The input ▸

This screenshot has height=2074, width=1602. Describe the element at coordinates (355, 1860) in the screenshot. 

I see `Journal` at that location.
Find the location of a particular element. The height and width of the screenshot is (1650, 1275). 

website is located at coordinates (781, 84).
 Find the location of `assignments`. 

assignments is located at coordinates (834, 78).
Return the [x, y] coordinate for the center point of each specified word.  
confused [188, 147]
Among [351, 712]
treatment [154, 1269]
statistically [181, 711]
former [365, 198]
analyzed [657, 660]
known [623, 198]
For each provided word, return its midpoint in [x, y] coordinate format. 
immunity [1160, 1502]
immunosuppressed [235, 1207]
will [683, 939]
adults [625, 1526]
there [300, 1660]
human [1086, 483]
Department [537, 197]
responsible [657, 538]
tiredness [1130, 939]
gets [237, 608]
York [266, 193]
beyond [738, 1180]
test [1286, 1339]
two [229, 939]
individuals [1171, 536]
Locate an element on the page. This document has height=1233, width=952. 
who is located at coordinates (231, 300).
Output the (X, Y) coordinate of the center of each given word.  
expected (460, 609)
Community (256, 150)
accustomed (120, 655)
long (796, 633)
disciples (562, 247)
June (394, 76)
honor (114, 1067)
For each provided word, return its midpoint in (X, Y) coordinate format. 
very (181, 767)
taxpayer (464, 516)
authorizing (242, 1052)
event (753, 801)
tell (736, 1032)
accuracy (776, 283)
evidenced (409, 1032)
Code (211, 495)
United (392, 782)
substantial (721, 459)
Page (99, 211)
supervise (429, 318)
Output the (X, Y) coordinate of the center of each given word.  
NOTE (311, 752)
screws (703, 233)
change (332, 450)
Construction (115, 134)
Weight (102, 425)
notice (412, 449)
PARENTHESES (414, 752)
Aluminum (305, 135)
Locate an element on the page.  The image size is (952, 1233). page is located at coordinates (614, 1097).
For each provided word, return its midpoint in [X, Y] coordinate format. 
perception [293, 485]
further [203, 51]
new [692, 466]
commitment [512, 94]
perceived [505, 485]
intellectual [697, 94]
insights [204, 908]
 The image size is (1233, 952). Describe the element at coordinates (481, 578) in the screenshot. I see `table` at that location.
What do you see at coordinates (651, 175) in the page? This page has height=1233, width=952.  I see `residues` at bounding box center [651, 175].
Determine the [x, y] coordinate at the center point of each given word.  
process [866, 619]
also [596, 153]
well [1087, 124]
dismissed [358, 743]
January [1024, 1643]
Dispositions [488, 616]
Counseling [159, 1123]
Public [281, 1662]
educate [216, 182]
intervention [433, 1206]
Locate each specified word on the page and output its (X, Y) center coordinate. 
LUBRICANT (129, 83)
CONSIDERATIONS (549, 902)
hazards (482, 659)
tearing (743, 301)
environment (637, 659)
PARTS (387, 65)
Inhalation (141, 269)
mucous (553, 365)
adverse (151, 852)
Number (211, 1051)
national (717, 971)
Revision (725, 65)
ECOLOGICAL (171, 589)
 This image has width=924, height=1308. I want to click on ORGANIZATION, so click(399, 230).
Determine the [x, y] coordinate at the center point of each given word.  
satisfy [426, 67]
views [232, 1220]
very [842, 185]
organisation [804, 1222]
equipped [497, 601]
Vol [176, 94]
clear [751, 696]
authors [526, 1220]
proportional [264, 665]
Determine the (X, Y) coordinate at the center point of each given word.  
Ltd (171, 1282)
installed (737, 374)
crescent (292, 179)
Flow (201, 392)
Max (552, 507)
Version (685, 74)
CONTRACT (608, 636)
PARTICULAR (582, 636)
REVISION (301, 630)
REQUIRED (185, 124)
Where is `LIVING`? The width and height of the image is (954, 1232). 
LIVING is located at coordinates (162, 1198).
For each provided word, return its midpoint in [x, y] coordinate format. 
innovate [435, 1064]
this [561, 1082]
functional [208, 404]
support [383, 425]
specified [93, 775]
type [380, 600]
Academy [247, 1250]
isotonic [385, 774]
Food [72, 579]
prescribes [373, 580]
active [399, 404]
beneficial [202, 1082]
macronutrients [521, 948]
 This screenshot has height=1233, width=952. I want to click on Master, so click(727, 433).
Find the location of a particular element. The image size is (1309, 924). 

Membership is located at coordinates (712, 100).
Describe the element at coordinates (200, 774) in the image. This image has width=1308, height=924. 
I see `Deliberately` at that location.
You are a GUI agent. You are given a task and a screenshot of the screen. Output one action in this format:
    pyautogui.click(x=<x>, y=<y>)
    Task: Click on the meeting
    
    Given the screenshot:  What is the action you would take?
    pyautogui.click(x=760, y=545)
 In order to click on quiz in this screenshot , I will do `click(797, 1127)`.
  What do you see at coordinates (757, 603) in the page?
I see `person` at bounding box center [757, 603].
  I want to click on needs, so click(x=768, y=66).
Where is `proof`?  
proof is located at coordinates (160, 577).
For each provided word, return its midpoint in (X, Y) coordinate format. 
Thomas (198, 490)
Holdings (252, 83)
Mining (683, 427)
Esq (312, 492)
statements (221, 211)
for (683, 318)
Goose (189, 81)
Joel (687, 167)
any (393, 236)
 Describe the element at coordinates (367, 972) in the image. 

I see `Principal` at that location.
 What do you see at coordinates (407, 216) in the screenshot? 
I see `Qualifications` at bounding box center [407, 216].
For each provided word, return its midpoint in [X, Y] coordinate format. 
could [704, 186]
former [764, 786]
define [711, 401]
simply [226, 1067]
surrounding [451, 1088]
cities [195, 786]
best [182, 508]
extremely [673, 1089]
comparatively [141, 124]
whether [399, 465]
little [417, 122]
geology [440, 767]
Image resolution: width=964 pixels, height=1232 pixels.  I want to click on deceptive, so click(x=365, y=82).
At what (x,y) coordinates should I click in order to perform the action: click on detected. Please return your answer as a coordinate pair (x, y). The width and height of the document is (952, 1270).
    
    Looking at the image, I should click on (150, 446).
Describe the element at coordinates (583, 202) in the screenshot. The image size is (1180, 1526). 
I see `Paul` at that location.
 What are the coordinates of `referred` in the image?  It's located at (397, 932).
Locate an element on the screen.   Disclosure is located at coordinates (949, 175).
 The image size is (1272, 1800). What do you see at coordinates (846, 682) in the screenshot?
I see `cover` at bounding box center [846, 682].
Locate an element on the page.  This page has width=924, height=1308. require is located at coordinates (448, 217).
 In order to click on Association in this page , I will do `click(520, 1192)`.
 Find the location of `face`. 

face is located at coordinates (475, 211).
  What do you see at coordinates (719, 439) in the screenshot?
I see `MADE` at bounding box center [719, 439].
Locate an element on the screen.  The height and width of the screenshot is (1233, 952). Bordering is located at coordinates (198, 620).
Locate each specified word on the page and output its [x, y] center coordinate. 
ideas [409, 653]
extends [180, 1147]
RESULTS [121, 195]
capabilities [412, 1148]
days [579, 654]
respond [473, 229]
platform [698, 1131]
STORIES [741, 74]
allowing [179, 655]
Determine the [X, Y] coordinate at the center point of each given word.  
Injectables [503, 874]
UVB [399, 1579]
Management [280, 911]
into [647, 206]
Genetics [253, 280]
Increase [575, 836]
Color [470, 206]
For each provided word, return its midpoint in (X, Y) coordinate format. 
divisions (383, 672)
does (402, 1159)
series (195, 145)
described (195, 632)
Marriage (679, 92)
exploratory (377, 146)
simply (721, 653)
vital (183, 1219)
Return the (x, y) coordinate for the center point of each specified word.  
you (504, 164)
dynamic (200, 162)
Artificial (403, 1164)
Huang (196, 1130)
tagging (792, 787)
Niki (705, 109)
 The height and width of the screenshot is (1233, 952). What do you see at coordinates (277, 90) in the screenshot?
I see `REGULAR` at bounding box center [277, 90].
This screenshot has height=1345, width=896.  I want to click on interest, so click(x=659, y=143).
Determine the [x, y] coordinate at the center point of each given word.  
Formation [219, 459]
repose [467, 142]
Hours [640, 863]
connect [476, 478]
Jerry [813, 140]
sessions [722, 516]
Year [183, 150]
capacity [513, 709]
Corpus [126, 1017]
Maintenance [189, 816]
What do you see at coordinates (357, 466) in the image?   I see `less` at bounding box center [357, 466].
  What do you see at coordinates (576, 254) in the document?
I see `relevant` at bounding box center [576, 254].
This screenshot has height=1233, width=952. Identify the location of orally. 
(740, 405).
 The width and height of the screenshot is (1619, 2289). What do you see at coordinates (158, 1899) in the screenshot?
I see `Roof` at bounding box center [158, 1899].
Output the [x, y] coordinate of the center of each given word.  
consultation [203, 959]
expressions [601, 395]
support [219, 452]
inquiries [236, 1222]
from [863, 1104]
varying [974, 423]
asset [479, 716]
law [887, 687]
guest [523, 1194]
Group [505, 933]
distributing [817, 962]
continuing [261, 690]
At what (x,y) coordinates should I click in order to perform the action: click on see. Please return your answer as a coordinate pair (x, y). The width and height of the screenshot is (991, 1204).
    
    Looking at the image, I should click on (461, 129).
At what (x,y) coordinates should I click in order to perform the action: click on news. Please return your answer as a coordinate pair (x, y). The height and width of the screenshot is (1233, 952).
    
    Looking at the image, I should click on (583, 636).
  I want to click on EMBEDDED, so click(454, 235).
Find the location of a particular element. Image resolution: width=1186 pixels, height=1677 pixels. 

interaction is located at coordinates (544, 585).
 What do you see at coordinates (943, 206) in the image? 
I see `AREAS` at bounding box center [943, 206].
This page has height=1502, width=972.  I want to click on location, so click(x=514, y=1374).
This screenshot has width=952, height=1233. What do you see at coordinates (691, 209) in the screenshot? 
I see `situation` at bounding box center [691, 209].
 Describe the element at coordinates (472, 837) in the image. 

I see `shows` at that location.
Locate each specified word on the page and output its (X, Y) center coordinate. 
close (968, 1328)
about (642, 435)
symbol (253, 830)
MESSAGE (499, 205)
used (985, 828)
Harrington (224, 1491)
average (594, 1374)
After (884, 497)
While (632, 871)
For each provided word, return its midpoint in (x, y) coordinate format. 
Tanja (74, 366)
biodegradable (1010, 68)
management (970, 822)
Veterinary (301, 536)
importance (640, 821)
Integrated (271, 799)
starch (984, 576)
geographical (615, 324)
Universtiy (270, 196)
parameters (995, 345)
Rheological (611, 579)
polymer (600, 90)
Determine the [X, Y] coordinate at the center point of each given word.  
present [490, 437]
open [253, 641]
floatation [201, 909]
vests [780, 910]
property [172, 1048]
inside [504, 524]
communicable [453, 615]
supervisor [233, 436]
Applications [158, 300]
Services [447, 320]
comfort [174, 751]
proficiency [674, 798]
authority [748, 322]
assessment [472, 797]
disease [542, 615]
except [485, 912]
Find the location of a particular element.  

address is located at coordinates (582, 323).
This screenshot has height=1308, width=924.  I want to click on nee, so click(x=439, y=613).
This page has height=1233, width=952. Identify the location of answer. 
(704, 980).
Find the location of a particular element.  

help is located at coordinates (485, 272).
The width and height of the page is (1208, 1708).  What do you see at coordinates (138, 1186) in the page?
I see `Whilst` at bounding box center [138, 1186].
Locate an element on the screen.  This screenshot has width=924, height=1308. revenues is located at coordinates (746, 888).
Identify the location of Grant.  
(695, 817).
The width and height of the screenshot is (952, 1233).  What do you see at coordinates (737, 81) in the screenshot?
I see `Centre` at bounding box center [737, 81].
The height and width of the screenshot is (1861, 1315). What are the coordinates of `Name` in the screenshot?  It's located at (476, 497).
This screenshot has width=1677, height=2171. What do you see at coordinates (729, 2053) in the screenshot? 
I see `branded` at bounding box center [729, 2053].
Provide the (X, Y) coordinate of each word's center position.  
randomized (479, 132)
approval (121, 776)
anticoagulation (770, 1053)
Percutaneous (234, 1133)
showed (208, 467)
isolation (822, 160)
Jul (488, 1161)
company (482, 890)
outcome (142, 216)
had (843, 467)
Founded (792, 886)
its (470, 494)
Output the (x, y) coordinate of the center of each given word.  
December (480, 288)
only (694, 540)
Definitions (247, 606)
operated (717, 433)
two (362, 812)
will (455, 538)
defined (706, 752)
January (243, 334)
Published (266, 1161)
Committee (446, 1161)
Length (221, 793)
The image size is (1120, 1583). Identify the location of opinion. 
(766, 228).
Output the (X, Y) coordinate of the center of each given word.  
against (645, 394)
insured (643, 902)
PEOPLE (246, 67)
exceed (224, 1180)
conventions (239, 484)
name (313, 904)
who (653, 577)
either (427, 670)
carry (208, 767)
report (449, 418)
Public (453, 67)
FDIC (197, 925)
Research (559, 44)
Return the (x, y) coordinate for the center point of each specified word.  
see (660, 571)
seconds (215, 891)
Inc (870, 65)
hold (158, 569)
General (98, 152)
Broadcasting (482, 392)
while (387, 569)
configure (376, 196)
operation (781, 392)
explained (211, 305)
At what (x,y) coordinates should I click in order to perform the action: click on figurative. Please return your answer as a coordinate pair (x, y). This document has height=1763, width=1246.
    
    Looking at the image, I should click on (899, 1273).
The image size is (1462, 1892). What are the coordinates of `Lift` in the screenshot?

Objective ▸ Convert the records from the line containing "has height=1763, width=1246." through the end of the records into a JSON list of strings, one string per line, omitting blank lines.

Expected output ▸
[
  "At what (x,y) coordinates should I click in order to perform the action: click on figurative. Please return your answer as a coordinate pair (x, y). This document has height=1763, width=1246.",
  "    Looking at the image, I should click on (899, 1273).",
  "The image size is (1462, 1892). What are the coordinates of `Lift` in the screenshot?"
]